Saved entries:
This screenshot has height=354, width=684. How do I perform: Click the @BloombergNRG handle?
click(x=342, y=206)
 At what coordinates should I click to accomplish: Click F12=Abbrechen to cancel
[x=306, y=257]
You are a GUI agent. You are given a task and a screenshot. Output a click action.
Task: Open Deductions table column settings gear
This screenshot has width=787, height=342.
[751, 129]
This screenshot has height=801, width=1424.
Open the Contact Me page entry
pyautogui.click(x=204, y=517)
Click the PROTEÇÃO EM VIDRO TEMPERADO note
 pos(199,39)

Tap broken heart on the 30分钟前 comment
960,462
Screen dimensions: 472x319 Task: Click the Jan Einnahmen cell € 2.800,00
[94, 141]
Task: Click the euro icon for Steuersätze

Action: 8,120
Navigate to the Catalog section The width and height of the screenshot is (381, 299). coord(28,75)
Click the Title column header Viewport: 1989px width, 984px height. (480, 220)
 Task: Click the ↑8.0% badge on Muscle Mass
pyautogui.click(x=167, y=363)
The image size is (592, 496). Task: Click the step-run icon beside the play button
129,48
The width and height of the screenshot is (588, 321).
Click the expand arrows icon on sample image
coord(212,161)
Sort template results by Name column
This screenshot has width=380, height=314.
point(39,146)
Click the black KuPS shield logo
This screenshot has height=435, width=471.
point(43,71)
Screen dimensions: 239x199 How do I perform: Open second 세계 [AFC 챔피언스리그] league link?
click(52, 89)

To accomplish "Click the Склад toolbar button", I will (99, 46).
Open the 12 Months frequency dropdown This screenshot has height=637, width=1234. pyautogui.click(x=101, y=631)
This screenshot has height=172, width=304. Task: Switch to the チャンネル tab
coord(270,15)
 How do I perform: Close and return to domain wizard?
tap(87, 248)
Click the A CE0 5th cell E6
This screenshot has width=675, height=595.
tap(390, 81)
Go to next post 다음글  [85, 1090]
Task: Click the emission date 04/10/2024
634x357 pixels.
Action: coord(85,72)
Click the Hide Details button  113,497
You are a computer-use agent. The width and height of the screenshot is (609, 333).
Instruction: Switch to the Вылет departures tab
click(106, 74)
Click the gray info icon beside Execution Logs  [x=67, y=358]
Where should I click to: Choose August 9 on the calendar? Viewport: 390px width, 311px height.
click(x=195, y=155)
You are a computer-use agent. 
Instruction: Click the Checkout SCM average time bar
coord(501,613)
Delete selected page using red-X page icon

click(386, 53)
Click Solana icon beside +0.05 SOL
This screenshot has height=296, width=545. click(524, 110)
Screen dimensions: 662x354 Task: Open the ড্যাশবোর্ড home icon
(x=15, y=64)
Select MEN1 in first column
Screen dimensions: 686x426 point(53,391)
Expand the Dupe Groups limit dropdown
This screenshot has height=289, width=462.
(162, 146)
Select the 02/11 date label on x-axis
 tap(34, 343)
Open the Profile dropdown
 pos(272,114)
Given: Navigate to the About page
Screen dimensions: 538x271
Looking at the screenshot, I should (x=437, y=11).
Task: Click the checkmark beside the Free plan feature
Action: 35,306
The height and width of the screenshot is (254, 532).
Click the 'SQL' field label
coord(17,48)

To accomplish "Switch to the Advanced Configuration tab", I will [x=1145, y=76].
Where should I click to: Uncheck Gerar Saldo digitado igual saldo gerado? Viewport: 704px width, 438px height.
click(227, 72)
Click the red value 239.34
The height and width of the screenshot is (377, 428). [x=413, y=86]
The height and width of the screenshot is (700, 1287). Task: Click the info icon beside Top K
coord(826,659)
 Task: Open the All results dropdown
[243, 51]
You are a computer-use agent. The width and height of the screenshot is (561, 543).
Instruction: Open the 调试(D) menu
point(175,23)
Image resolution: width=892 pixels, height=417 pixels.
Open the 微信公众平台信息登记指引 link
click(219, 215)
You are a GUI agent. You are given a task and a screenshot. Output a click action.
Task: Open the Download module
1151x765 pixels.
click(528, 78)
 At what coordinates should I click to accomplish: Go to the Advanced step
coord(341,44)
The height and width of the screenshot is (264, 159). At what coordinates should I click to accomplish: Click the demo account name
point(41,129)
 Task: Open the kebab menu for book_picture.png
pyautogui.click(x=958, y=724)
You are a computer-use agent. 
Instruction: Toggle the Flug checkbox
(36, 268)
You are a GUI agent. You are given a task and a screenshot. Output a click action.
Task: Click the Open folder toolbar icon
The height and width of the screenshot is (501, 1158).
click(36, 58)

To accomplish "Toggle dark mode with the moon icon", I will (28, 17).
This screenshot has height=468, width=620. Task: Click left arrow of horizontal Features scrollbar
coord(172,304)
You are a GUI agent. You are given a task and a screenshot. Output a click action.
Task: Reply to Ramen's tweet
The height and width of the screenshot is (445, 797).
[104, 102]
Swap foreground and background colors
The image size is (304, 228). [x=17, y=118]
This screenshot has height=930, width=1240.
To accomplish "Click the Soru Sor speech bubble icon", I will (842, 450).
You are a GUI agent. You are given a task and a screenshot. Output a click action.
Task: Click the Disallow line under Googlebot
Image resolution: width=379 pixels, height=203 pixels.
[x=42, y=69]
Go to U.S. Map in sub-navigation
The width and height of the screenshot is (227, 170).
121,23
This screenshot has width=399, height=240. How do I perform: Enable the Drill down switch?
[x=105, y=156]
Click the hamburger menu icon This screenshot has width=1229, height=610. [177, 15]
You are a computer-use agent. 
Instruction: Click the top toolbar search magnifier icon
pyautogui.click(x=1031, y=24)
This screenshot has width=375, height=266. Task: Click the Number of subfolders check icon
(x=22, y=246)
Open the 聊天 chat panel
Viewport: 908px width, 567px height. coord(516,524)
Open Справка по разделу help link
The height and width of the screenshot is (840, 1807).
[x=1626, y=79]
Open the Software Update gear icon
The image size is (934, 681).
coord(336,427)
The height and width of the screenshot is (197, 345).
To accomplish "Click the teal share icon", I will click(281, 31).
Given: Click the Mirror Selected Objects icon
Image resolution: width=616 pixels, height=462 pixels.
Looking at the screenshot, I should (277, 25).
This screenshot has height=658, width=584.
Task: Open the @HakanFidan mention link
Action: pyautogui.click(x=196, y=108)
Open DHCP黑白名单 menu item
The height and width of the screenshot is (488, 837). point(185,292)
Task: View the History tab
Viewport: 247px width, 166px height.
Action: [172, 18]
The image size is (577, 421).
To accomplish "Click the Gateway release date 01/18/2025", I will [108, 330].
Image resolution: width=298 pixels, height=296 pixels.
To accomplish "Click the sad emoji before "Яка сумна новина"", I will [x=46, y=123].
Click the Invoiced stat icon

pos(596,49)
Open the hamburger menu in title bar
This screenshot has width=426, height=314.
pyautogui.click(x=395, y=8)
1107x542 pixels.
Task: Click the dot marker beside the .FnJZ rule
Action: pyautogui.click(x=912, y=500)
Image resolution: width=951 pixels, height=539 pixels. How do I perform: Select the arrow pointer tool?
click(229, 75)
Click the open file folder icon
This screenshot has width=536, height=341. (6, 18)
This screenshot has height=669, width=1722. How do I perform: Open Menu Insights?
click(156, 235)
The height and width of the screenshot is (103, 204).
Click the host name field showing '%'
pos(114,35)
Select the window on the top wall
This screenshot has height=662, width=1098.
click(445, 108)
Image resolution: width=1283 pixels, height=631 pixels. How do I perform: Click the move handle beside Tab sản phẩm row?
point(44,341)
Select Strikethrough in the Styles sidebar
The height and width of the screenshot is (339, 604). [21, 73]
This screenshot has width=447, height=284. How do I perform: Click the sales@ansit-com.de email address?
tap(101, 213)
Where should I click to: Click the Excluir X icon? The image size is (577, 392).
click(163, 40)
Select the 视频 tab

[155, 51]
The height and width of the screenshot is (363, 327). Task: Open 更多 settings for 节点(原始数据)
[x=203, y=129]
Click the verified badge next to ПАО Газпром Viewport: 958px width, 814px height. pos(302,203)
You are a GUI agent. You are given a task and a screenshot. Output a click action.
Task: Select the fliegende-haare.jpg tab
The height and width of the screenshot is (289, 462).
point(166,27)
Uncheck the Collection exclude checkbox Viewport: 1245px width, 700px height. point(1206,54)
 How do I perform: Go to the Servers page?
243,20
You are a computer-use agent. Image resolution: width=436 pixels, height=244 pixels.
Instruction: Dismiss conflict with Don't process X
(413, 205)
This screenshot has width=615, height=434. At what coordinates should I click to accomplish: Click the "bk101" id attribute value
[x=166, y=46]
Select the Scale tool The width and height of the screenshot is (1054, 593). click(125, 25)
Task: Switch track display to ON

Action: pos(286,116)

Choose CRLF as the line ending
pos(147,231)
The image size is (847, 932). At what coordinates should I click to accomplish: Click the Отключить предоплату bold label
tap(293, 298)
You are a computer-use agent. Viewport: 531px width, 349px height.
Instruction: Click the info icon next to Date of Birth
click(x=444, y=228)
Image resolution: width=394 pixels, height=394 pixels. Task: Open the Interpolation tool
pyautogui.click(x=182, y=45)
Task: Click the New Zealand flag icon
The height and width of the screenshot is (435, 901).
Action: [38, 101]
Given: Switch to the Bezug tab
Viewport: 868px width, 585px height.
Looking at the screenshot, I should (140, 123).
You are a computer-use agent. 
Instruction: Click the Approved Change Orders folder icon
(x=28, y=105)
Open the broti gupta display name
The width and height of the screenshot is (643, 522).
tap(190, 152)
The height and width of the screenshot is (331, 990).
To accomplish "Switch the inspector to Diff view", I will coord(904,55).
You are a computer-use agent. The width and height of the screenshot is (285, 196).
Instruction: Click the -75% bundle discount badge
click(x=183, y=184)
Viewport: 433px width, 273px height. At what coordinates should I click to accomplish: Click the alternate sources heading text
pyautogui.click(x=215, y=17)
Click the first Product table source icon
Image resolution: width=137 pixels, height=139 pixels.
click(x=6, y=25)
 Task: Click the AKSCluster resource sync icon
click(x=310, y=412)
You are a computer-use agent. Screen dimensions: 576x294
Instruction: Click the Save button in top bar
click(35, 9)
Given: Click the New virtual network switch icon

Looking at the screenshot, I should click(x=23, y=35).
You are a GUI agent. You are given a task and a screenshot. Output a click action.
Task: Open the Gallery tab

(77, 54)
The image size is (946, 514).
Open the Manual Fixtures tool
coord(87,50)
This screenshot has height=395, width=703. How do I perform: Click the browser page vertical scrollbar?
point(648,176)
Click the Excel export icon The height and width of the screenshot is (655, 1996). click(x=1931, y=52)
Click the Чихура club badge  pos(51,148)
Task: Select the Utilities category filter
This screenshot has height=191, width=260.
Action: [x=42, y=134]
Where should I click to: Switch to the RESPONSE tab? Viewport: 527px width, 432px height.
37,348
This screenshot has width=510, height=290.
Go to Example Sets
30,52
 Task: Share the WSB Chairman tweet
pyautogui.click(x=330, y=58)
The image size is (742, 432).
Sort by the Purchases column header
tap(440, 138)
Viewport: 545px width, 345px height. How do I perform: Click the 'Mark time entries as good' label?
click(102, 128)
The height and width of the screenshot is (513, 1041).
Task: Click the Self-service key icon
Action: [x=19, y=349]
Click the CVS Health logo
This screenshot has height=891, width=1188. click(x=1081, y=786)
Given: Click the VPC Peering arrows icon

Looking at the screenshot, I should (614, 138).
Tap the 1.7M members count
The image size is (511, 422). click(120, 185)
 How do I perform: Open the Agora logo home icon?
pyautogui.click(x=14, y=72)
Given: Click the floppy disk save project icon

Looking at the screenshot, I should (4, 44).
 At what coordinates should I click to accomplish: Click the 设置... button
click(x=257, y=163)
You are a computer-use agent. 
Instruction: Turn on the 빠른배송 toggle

WHAT IS BEING ASKED: What is needed is a verbatim copy of every line in the records above from the one containing "This screenshot has height=468, width=620." down to the one containing "Given: Click the Mirror Selected Objects icon", both included, and nothing more.

RESULT OF THIS TASK:
This screenshot has height=468, width=620. Task: Click left arrow of horizontal Features scrollbar
coord(172,304)
You are a GUI agent. You are given a task and a screenshot. Output a click action.
Task: Reply to Ramen's tweet
The height and width of the screenshot is (445, 797).
[104, 102]
Swap foreground and background colors
The image size is (304, 228). [x=17, y=118]
This screenshot has height=930, width=1240.
To accomplish "Click the Soru Sor speech bubble icon", I will (842, 450).
You are a GUI agent. You are given a task and a screenshot. Output a click action.
Task: Click the Disallow line under Googlebot
Image resolution: width=379 pixels, height=203 pixels.
[x=42, y=69]
Go to U.S. Map in sub-navigation
The width and height of the screenshot is (227, 170).
121,23
This screenshot has width=399, height=240. How do I perform: Enable the Drill down switch?
[x=105, y=156]
Click the hamburger menu icon This screenshot has width=1229, height=610. [177, 15]
You are a computer-use agent. 
Instruction: Click the top toolbar search magnifier icon
pyautogui.click(x=1031, y=24)
This screenshot has width=375, height=266. Task: Click the Number of subfolders check icon
(x=22, y=246)
Open the 聊天 chat panel
Viewport: 908px width, 567px height. coord(516,524)
Open Справка по разделу help link
The height and width of the screenshot is (840, 1807).
[x=1626, y=79]
Open the Software Update gear icon
The image size is (934, 681).
coord(336,427)
The height and width of the screenshot is (197, 345).
To accomplish "Click the teal share icon", I will click(281, 31).
Given: Click the Mirror Selected Objects icon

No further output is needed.